VictoriaMetrics Cardinality Explorer & TSDB Triage Prompt
Diagnose a VictoriaMetrics cluster suffering from high active time series and churn using the built-in Cardinality Explorer and TSDB status endpoints, then produce a prioritized remediation plan.
- Target user
- SRE and platform engineers running single-node or cluster VictoriaMetrics
- Difficulty
- Advanced
- Tools
- Claude, ChatGPT
The prompt
You are a senior observability engineer who specializes in VictoriaMetrics capacity and cardinality management.
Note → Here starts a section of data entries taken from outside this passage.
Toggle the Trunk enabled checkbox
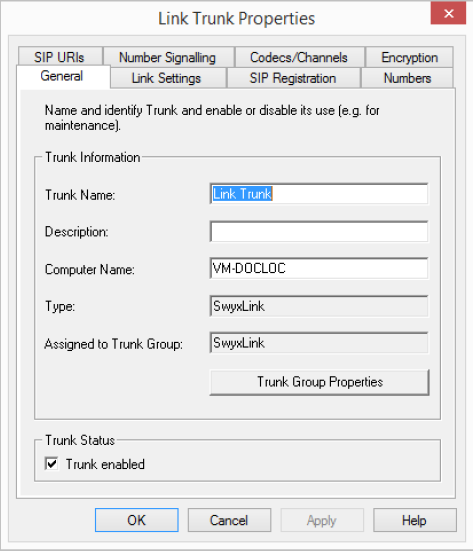 (x=52, y=464)
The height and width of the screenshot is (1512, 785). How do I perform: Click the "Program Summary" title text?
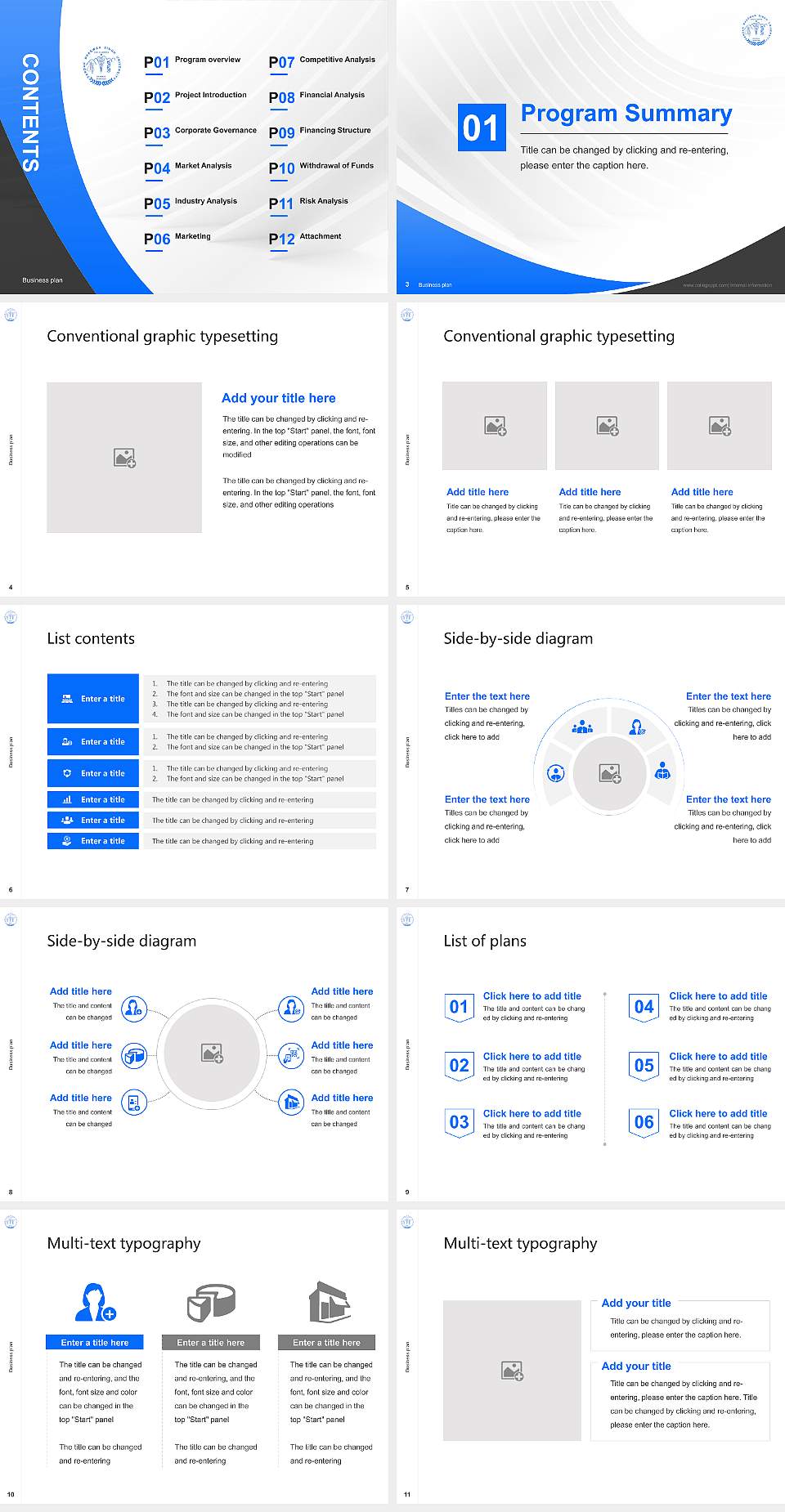pos(626,114)
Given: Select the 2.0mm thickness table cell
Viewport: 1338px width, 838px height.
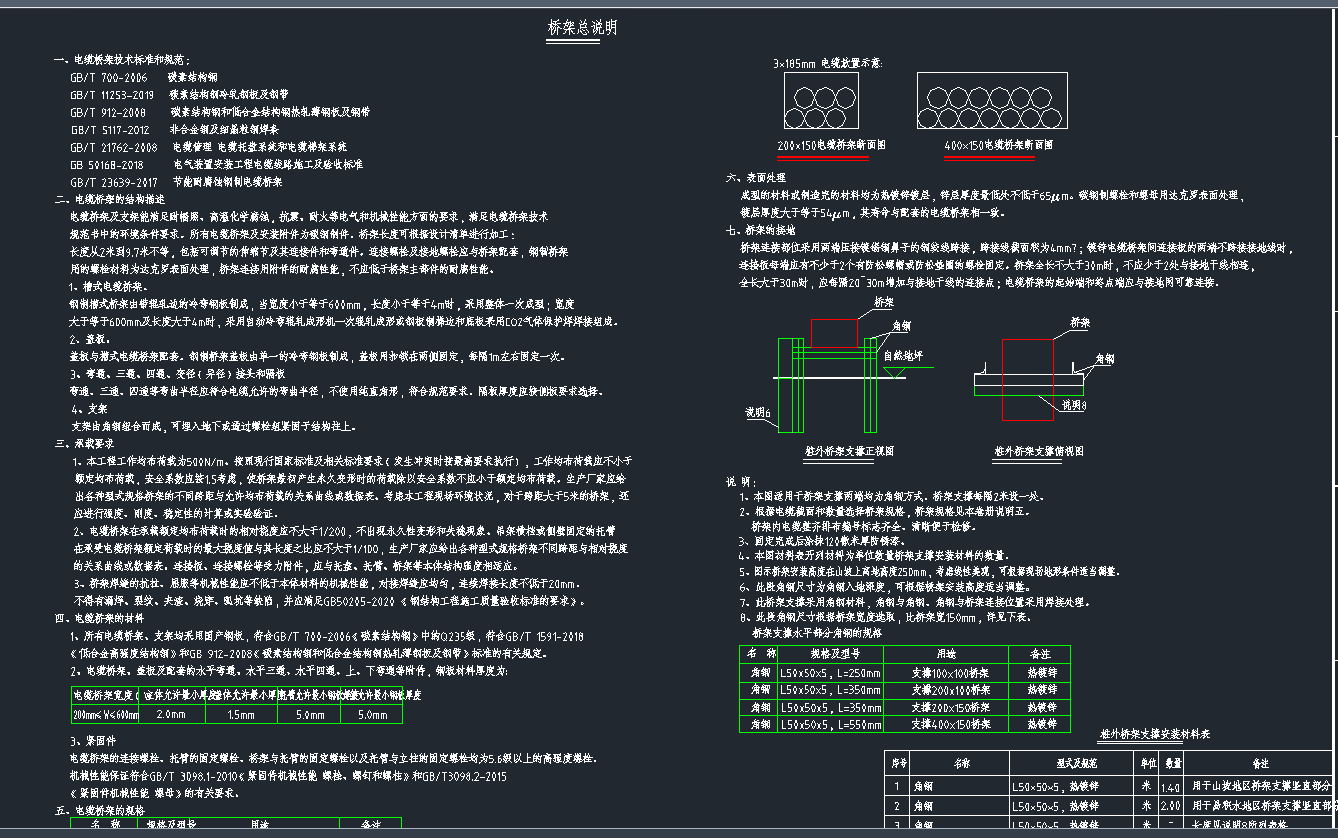Looking at the screenshot, I should (x=172, y=714).
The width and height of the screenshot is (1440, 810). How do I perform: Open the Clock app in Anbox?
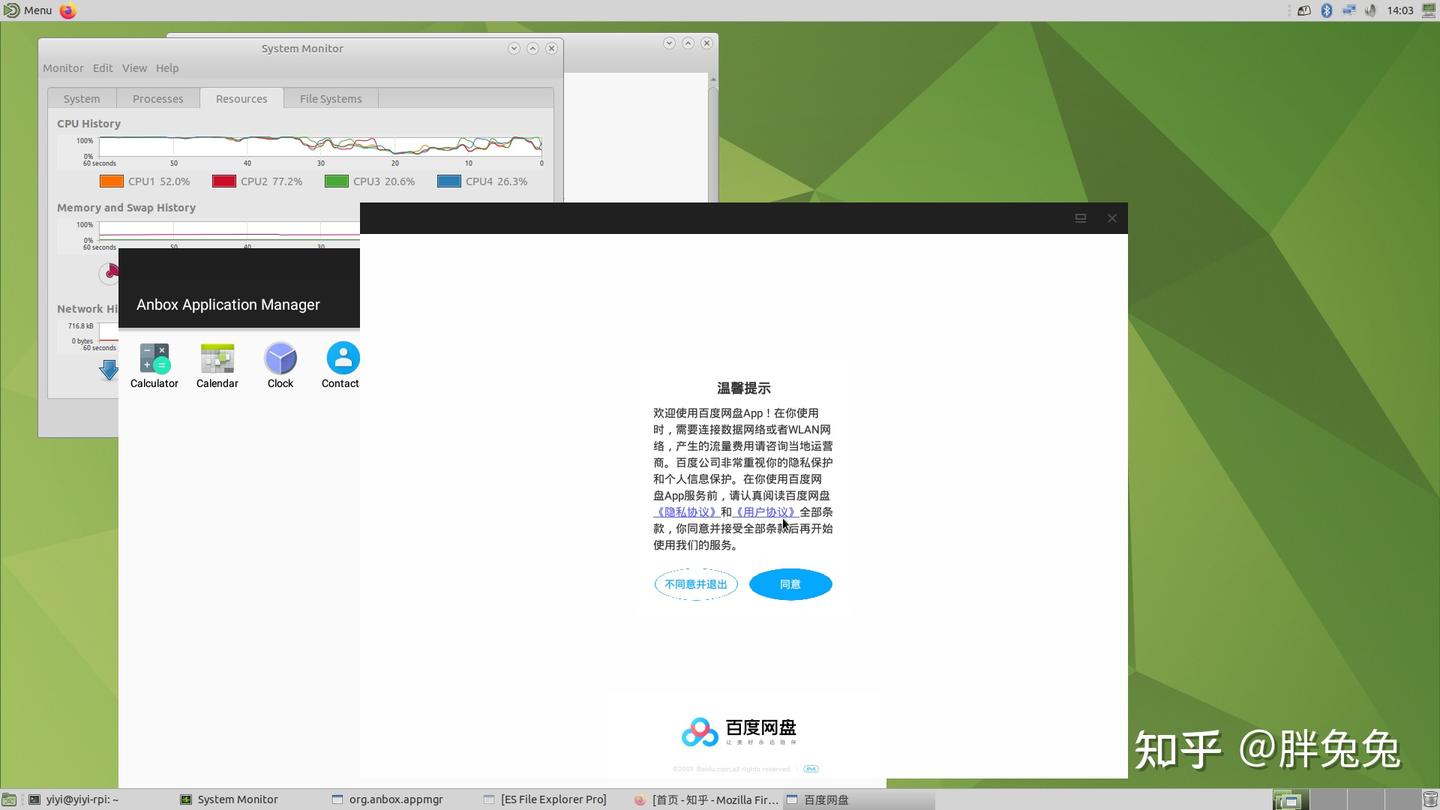280,358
I will provide: - Output from /api/v1/status/tsdb and the Cardinality Explorer UI (top metrics by series, top label=value pairs, label-value count) - vm_cache_size_bytes, vm_slow_queries_total, and active series trends - Our ingestion rate (vm_rows_inserted_total) and retention settings Your job: 1. **Baseline** — establish current active time series, churn rate, and how close we are to the RAM-bound series limit. 2. **Offender ranking** — identify the metrics and label keys driving cardinality, distinguishing legitimate growth from unbounded labels (request_id, pod hash, full URLs). 3. **Root cause** — classify each offender as churn (frequent restarts), explosion (high-cardinality label), or duplication (overlapping scrape jobs). 4. **Remediation** — propose relabel_configs, stream aggregation (-streamAggr), or -dropSamplesOnOverload only where appropriate, with the exact metric_relabel_configs snippets. 5. **Guardrails** — recommend -maxLabelsPerTimeseries and -search.maxUniqueTimeseries limits sized to our hardware. 6. **Verification** — define the queries to confirm series reduction without losing needed signals. 7. **Rollback** — describe how to revert each change safely. Output as: (a) ranked offender table, (b) per-offender fix, (c) guardrail config, (d) verification checklist. Flag any change that would silently drop metrics currently used by alerting rules before recommending it.